Remember Solyndra, the festering symbol of green-energy corruption that resulted in hundreds of millions of dollars of taxpayer money being flushed down the toilet?

And that was just one example. Based on the ratio of energy produced compared to insider enrichment, the entire green-energy racket is a sleazy boondoggle.

For taxpayers, this is a lose-lose situation. They pay to line the pockets of green donors, and they also suffer as government intervention diverts resources in ways that reduce jobs and economic output.

But look at the bright side. Every so often, some of the insider crooks get caught with their hands in the cookie jar.

In a column for the Washington Examiner, the invaluable Tim Carney highlights some of the insider sleaze that led to the resignation of Oregon’s Democratic Governor.

When a love affair begins with shared dreams of solar panels and fantasies of switchgrass, it shouldn’t surprise us that it leads to tears, resignation and federal investigations. Such is the love story of Oregon’s former governor John Kitzhaber and his fiancée, Cylvia Hayes.

Yup, it appears that Ms. Hayes cashed in on her relationship with the governor.

Hayes…described herself as a “policy adviser to Gov. John Kitzhaber on the issue of clean energy and economic development.” Hayes simultaneously ran a consulting firm called 3E Strategies….Demos was pushing governments to use a new measure of the economy — the Genuine Progress Indicator — in place of Gross Domestic Product. They hired Hayes to aid in this push. Soon, Kitzhaber adopted GPI as a new measure for state policies.

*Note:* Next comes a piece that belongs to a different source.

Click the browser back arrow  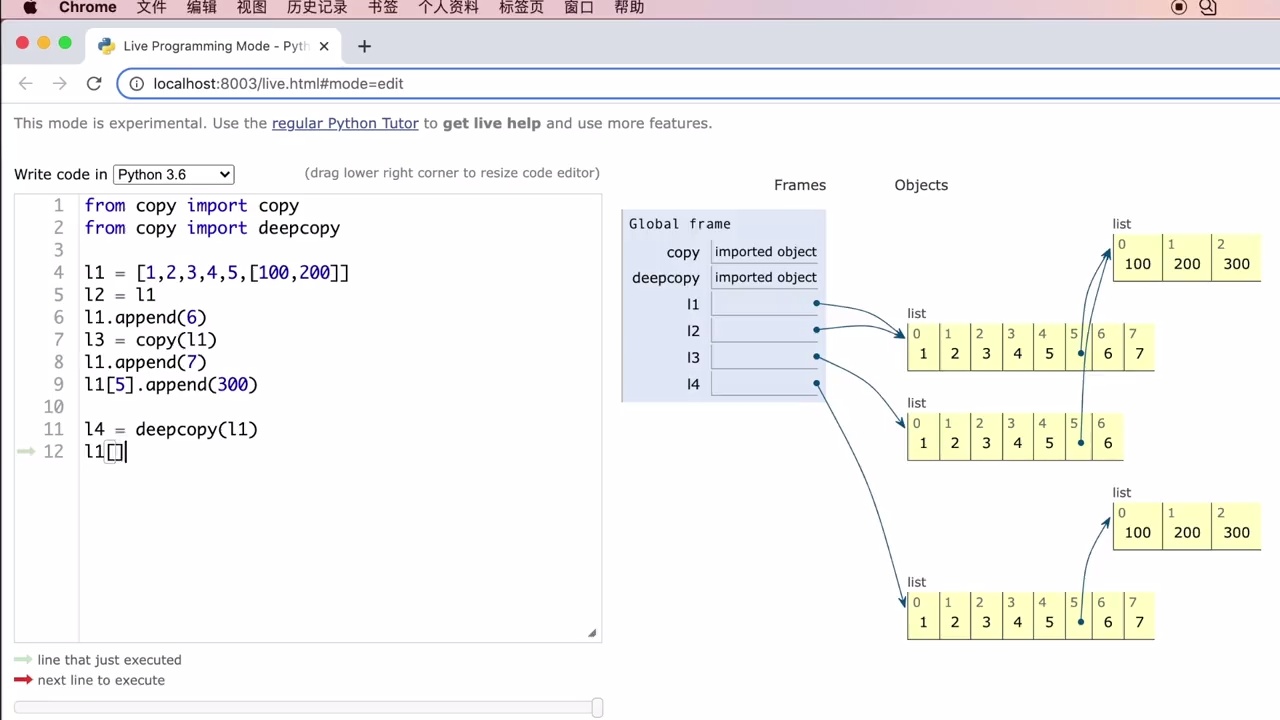(26, 84)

Sounds like pay-to-play, which is so typical of government.

But the GPI scam is just the tip of the iceberg.

…federal investigators are looking into Hayes’s work for companies that profited from Kitzhaber’s green policies. …Green energy deserves more scrutiny than the average industry, because so many of its technologies, being unprofitable and inefficient, depend on government subsidies for their very survival. One Hayes client was a California-based company called Waste to Energy Group. Hayes picked up Waste to Energy as a client in 2011 — after becoming first lady — as the company sought a contract for converting landfill gas into energy. …Mary Rowinski, a governor’s office employee, worked for Hayes. Hayes used Rowinski to set up her meetings with Waste to Energy. …Federal investigators probing the Hayes and Kitzhaber case are also seeking state agency contacts with the Oregon Business Council. The Business Council is a corporate lobby group, and a client of Hayes. …The important lesson is that the more you intertwine business and government, the more opportunities you create for cronyism. And green energy is fertile ground for such problems.

Tim’s lesson is spot on.

When you get big government, you get big corruption.

So how do we reduce sleaze in the political system.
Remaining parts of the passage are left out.